What is "NORMAL"?

Everyone talks about the "new normal" after you lose a child. I don't believe "normal" will ever return to my house after my 18 year old son, Max, was killed in a car crash on 8/6/10. "Normal Died With Max", and this blog is about the life I have without him.

Tuesday, October 26, 2010

Sleep - Please Be My Friend Again

Originally posted as a facebook note on 10/12/10 - I think of all the things I used to take for granted before Max died.  One of them was the ability to lay my head down at night and go to sleep.  No matter what cares or anxieties I had before August 6, they pale in comparison.  Sleep used to be my friend, a way to not only escape the craziness of the day but to find rest for my body and spirit.  That is no more.

The nightmares have stopped being a nightly happening, which is a blessing.  I still have them every once and awhile, I wake up drenched in sweat, and remember nothing except terror and running for my life.

Now I lay my head on the pillow, and my mind won't shut off.  I get flashes of the crash.  Max flying forward into the steering wheel.  Max laying in the grass on the side of the highway.  Max laying on a silver steel table in the morgue, going through the organ transplantation process.  These things are what my mind imagines, because I never actually saw them, I just heard about them.  Then there are the awful things I did see.  Max laying in a casket.  The wounds on his body that the funeral home makeup could not hide.  His body breaking down each time we saw him until we said goodbye the day of his funeral.  Then back to the imagination with cremation.   I do not dwell on any of these things, and I certainly don't go there on purpose, but as I try to go to sleep, these things haunt me.

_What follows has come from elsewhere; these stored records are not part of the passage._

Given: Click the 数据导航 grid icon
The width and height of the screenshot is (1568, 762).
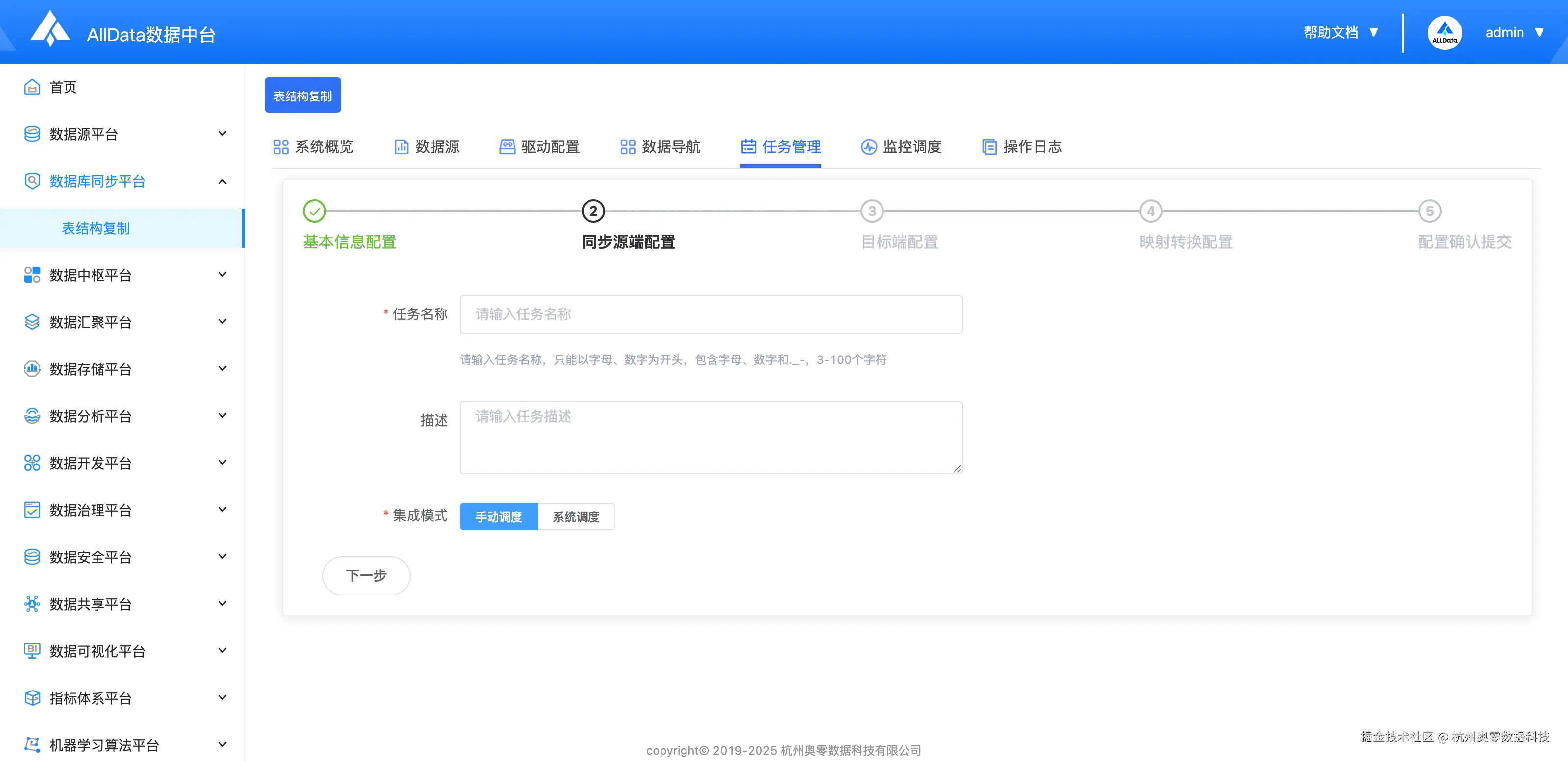Looking at the screenshot, I should (628, 146).
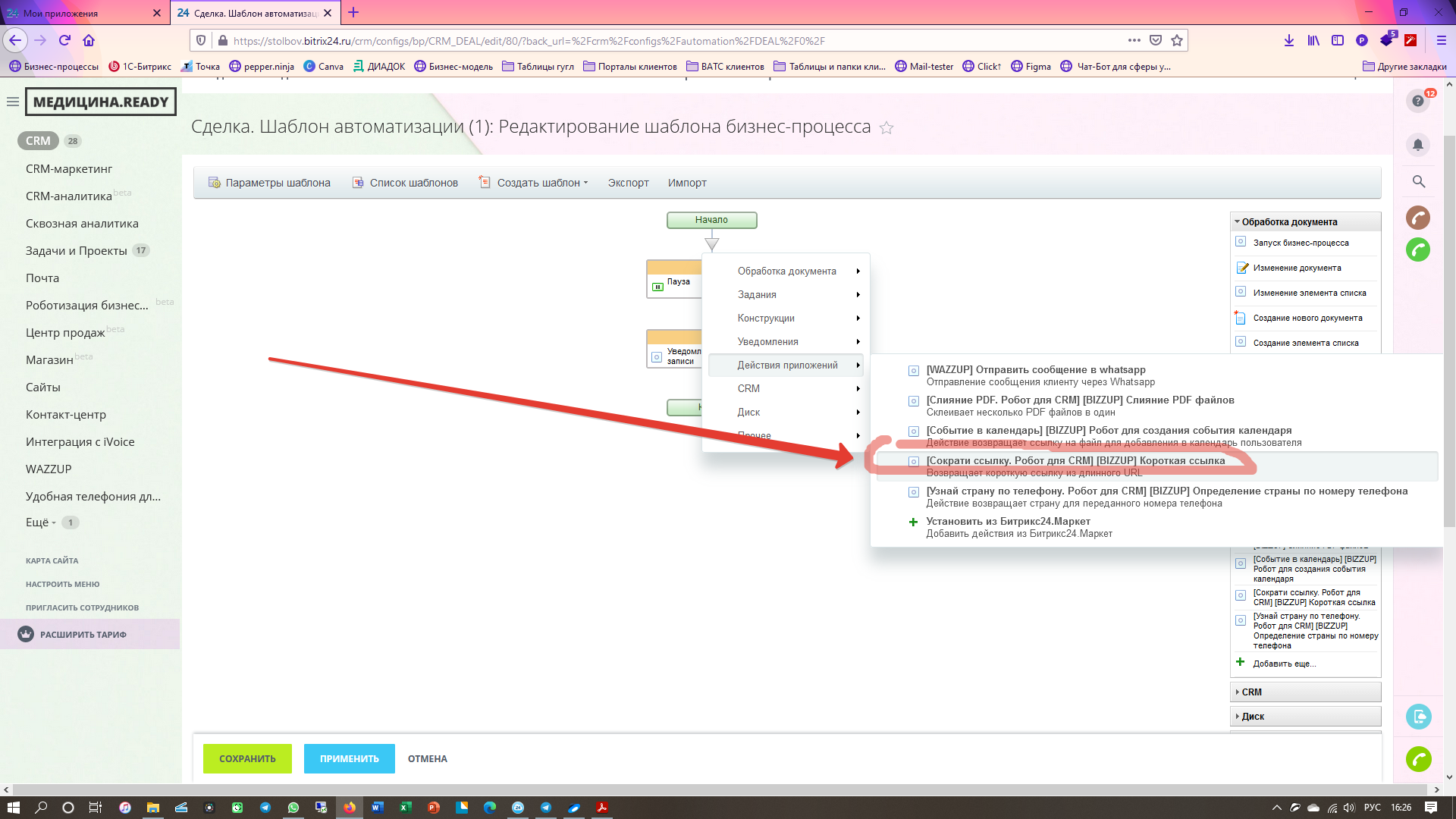Click the search magnifier in right sidebar

point(1418,182)
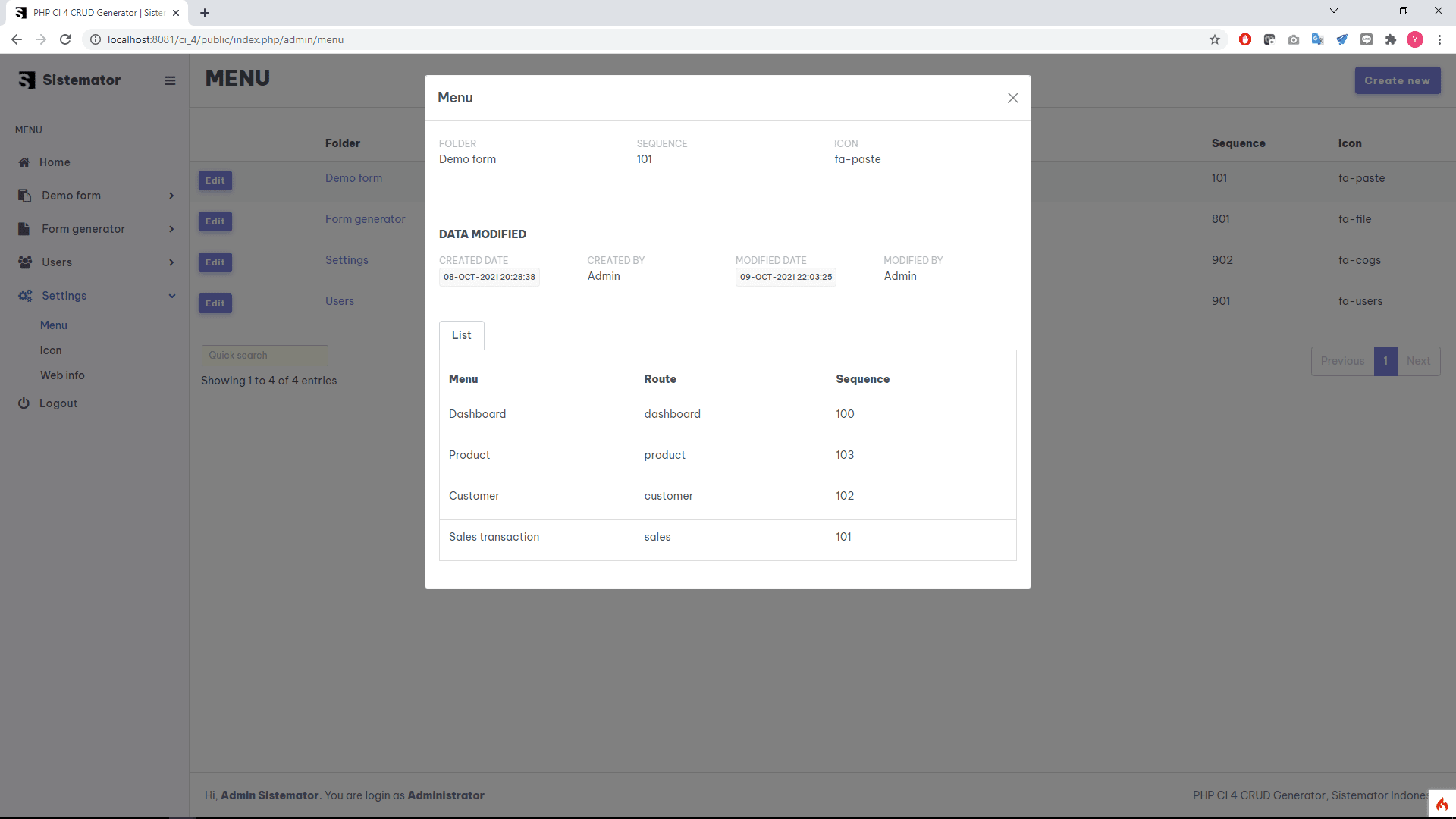Open the Icon settings submenu item
The height and width of the screenshot is (819, 1456).
(x=51, y=350)
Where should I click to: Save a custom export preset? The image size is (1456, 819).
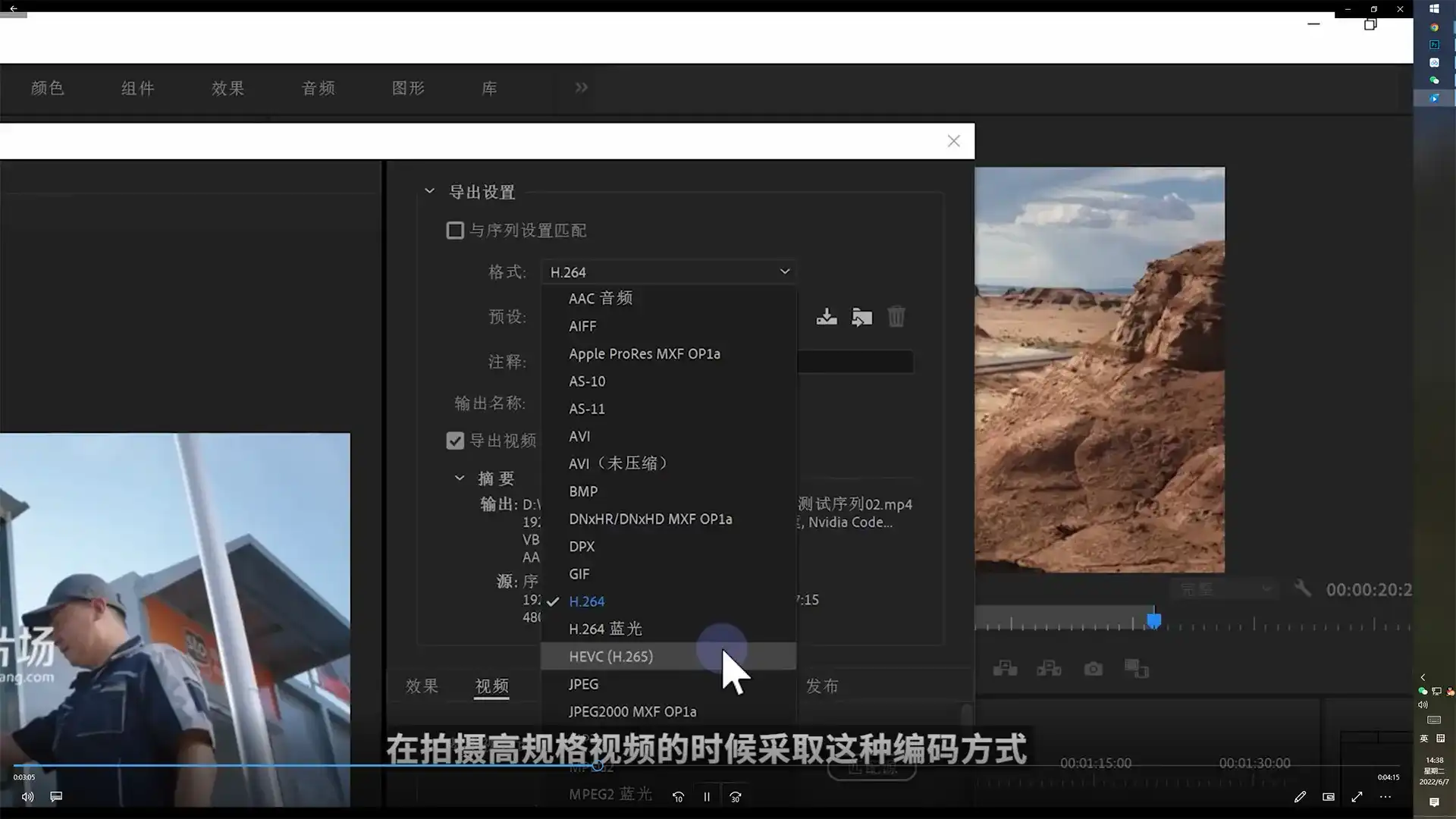827,317
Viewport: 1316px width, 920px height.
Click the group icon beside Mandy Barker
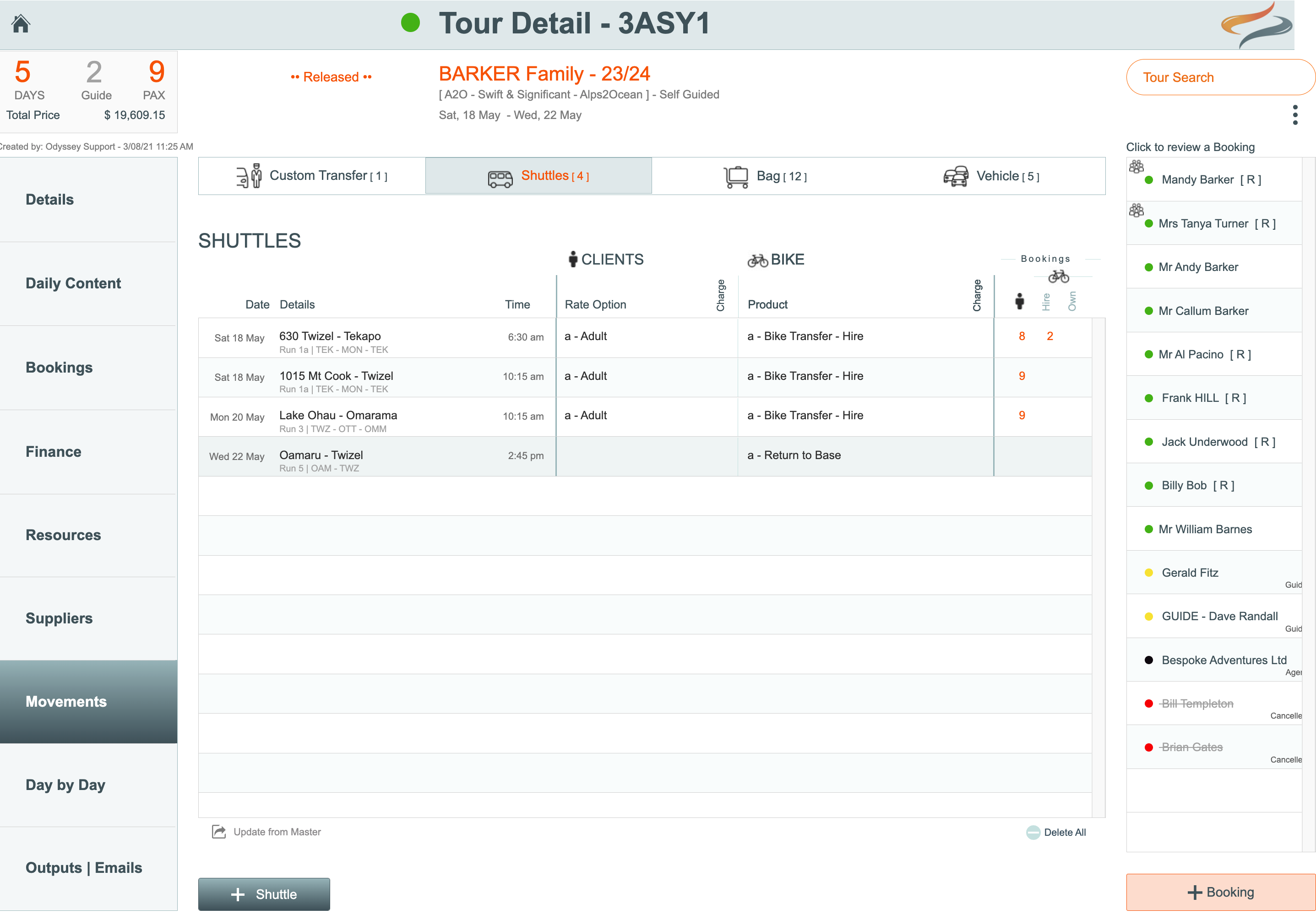coord(1136,167)
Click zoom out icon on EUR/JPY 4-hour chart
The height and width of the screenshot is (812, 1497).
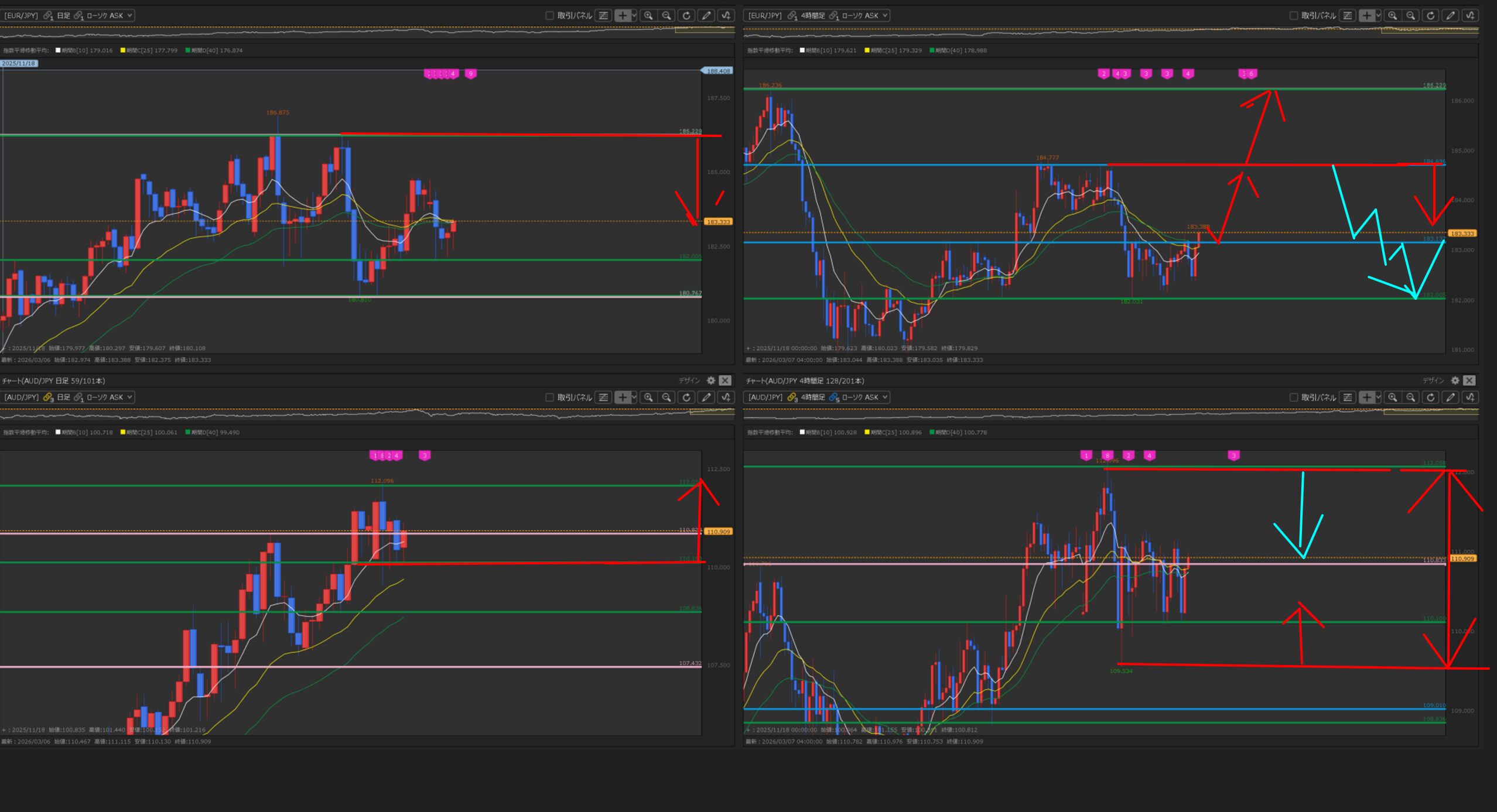tap(1411, 16)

And then to the cemetery, which will be where his ashes stay from now until the earth passes away.  I try to re-focus my thoughts, pray, talk to God.  All of this is quite distracting when all I am trying to do is go to sleep!!!!

Exhaustion does take over every other night or so and I do sleep.  I feel like a zombie.  I cannot remember whether a conversation actually happened or whether I dreamed it.  My therapist expressed concern that I was still taking sleeping pills after 9 1/2 weeks.  She said I am 'still within the range of normal', but hoped that by 6 months I would be off the sleeping pills.  That is truly hard to imagine at this point.   I cannot even remember if I took one tonight, so I am afraid to take one because I don't want to double up!  I wonder, will I ever truly rest peacefully again?